A complete, exact copy of the data is the required answer.

Excerpts from a dataset:
▬▬▬
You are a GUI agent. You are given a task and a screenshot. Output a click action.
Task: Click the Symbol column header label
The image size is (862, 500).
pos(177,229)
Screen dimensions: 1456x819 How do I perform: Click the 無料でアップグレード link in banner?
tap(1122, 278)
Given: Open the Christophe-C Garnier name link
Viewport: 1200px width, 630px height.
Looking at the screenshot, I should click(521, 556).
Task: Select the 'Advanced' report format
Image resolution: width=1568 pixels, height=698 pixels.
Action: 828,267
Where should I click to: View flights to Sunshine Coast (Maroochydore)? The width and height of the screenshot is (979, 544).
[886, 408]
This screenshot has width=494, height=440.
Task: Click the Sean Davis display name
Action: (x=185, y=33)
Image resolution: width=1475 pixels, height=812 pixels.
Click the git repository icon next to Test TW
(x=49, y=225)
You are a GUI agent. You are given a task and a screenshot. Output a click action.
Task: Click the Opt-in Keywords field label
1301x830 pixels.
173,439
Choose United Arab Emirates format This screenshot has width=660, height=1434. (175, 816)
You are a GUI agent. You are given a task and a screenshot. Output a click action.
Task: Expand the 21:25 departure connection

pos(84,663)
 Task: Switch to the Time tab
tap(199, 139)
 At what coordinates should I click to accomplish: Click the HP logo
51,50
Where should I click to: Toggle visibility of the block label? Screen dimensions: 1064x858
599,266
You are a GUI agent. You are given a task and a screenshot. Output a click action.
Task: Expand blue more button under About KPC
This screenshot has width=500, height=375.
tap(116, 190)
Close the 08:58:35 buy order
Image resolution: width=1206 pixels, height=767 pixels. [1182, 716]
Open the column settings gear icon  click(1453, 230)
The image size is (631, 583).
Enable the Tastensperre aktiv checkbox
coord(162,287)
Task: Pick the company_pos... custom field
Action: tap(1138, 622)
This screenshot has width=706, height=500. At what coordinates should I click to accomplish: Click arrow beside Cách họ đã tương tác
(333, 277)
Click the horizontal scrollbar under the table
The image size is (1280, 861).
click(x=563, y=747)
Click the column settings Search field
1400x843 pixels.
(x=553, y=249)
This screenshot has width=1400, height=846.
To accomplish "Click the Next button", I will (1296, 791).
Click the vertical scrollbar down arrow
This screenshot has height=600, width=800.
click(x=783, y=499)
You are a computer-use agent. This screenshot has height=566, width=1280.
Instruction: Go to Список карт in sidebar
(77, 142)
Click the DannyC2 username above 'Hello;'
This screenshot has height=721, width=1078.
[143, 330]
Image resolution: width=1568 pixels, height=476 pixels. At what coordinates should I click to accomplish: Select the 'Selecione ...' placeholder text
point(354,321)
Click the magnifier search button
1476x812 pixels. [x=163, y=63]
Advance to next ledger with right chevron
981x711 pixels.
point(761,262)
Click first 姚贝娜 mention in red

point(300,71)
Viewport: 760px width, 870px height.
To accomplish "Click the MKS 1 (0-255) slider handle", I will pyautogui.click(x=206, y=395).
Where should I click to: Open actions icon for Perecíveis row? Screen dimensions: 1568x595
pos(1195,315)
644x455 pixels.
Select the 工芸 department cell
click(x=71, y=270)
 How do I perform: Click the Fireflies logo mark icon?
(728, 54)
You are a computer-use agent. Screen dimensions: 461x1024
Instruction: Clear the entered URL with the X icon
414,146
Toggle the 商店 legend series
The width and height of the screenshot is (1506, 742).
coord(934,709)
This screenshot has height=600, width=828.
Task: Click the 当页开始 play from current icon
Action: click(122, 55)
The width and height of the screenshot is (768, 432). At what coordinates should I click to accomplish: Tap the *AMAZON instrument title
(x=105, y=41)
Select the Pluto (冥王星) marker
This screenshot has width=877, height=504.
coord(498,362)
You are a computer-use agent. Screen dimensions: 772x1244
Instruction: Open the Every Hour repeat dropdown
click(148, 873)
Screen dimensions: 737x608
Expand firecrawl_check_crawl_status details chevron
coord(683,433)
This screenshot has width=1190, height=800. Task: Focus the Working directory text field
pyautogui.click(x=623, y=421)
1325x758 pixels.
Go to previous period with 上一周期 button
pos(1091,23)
▬▬▬
**Your response**
You are a GUI agent. You are given a task and a screenshot. Output a click action.
Task: Click the Symbol column header label
The image size is (862, 500).
pos(177,229)
Screen dimensions: 1456x819 How do I perform: Click the 無料でアップグレード link in banner?
tap(1122, 278)
Given: Open the Christophe-C Garnier name link
Viewport: 1200px width, 630px height.
Looking at the screenshot, I should click(521, 556).
Task: Select the 'Advanced' report format
Image resolution: width=1568 pixels, height=698 pixels.
Action: 828,267
Where should I click to: View flights to Sunshine Coast (Maroochydore)? The width and height of the screenshot is (979, 544).
[886, 408]
This screenshot has width=494, height=440.
Task: Click the Sean Davis display name
Action: (x=185, y=33)
Image resolution: width=1475 pixels, height=812 pixels.
Click the git repository icon next to Test TW
(x=49, y=225)
You are a GUI agent. You are given a task and a screenshot. Output a click action.
Task: Click the Opt-in Keywords field label
1301x830 pixels.
173,439
Choose United Arab Emirates format This screenshot has width=660, height=1434. (175, 816)
You are a GUI agent. You are given a task and a screenshot. Output a click action.
Task: Expand the 21:25 departure connection

pos(84,663)
 Task: Switch to the Time tab
tap(199, 139)
 At what coordinates should I click to accomplish: Click the HP logo
51,50
Where should I click to: Toggle visibility of the block label? Screen dimensions: 1064x858
599,266
You are a GUI agent. You are given a task and a screenshot. Output a click action.
Task: Expand blue more button under About KPC
This screenshot has width=500, height=375.
tap(116, 190)
Close the 08:58:35 buy order
Image resolution: width=1206 pixels, height=767 pixels. [1182, 716]
Open the column settings gear icon  click(1453, 230)
The image size is (631, 583).
Enable the Tastensperre aktiv checkbox
coord(162,287)
Task: Pick the company_pos... custom field
Action: tap(1138, 622)
This screenshot has width=706, height=500. At what coordinates should I click to accomplish: Click arrow beside Cách họ đã tương tác
(333, 277)
Click the horizontal scrollbar under the table
The image size is (1280, 861).
click(x=563, y=747)
Click the column settings Search field
1400x843 pixels.
(x=553, y=249)
This screenshot has width=1400, height=846.
To accomplish "Click the Next button", I will (1296, 791).
Click the vertical scrollbar down arrow
This screenshot has height=600, width=800.
click(x=783, y=499)
You are a computer-use agent. This screenshot has height=566, width=1280.
Instruction: Go to Список карт in sidebar
(77, 142)
Click the DannyC2 username above 'Hello;'
This screenshot has height=721, width=1078.
[143, 330]
Image resolution: width=1568 pixels, height=476 pixels. At what coordinates should I click to accomplish: Select the 'Selecione ...' placeholder text
point(354,321)
Click the magnifier search button
1476x812 pixels. [x=163, y=63]
Advance to next ledger with right chevron
981x711 pixels.
point(761,262)
Click first 姚贝娜 mention in red

point(300,71)
Viewport: 760px width, 870px height.
To accomplish "Click the MKS 1 (0-255) slider handle", I will pyautogui.click(x=206, y=395).
Where should I click to: Open actions icon for Perecíveis row? Screen dimensions: 1568x595
pos(1195,315)
644x455 pixels.
Select the 工芸 department cell
click(x=71, y=270)
 How do I perform: Click the Fireflies logo mark icon?
(728, 54)
You are a computer-use agent. Screen dimensions: 461x1024
Instruction: Clear the entered URL with the X icon
414,146
Toggle the 商店 legend series
The width and height of the screenshot is (1506, 742).
coord(934,709)
This screenshot has height=600, width=828.
Task: Click the 当页开始 play from current icon
Action: click(122, 55)
The width and height of the screenshot is (768, 432). At what coordinates should I click to accomplish: Tap the *AMAZON instrument title
(x=105, y=41)
Select the Pluto (冥王星) marker
This screenshot has width=877, height=504.
coord(498,362)
You are a computer-use agent. Screen dimensions: 772x1244
Instruction: Open the Every Hour repeat dropdown
click(148, 873)
Screen dimensions: 737x608
Expand firecrawl_check_crawl_status details chevron
coord(683,433)
This screenshot has width=1190, height=800. Task: Focus the Working directory text field
pyautogui.click(x=623, y=421)
1325x758 pixels.
Go to previous period with 上一周期 button
pos(1091,23)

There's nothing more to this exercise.